The immense number of people at the Zòcalo immediately make us give up to continue our excursion in the centre of the Ciudad, hence the underground throws us gently out in the area where the “Marchesa” lives, and where she had prepared a small welcoming dinner to present some of the bandita’s members: Rafa, David, Marco and Eugenia. Everyone is amazed by the colour of my hair in the sun (I have to admit, that shampoo I bought at Lush is doing its job quite well!). And then the pictures, the smiles, beers being opened and a “Italian-chilanga” pasta, with the colours of the two flags, which are the same so it’s not difficult to chose ingredients: courgettes and parsley for green, oaxaca for white and tomatoes for red. May the stomachs be opened!

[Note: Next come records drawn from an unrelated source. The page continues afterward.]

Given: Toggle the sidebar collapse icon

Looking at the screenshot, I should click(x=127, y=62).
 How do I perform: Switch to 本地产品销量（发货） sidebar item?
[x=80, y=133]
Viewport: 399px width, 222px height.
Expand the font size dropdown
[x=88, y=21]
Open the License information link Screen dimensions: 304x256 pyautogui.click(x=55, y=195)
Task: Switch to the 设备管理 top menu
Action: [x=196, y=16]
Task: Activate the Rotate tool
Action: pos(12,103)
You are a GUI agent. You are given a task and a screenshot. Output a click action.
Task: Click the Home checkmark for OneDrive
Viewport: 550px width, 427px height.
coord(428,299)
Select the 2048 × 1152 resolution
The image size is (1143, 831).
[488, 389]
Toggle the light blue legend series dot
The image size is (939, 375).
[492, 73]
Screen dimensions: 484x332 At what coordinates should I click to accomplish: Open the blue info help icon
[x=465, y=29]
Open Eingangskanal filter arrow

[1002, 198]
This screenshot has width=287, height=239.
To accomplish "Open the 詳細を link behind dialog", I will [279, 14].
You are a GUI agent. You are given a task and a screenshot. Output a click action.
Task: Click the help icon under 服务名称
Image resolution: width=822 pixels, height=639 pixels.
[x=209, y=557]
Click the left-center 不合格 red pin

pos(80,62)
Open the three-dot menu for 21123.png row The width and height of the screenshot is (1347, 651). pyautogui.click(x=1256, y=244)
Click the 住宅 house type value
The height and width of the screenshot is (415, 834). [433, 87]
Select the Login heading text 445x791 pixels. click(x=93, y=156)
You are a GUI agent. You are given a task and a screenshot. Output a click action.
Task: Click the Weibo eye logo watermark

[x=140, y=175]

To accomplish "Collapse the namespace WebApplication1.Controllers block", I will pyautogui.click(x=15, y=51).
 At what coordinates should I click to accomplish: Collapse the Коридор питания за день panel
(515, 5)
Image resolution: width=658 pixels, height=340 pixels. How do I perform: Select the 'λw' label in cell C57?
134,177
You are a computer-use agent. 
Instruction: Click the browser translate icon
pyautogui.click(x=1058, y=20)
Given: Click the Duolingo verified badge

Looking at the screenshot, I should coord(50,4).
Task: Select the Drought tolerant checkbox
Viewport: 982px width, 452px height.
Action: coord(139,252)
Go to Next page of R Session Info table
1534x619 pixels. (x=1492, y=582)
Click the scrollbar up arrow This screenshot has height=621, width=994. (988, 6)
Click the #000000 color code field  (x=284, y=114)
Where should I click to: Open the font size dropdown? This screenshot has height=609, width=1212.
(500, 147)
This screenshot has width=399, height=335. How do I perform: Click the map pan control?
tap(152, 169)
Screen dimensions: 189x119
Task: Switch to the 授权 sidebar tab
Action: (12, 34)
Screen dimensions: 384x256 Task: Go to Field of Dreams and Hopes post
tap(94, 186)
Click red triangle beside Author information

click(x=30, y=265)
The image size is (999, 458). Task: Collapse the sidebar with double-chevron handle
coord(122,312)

The evening ends with trashy 80s music of both continents -they’re not really aware of Duran Duran’s fame and the Marchesa and I try to enlighten them about the wars in music during the 80s regarding different political parties- and with discussions about Italian men with Eugenia who seems to have had the worst kind of luck by running into the worst kind of macho italico: one with a brain, and we suspect something else as well, muy chiquitito. Te faltan huevos is the new slogan to indicate men, and finally we laugh ourselves into sleep.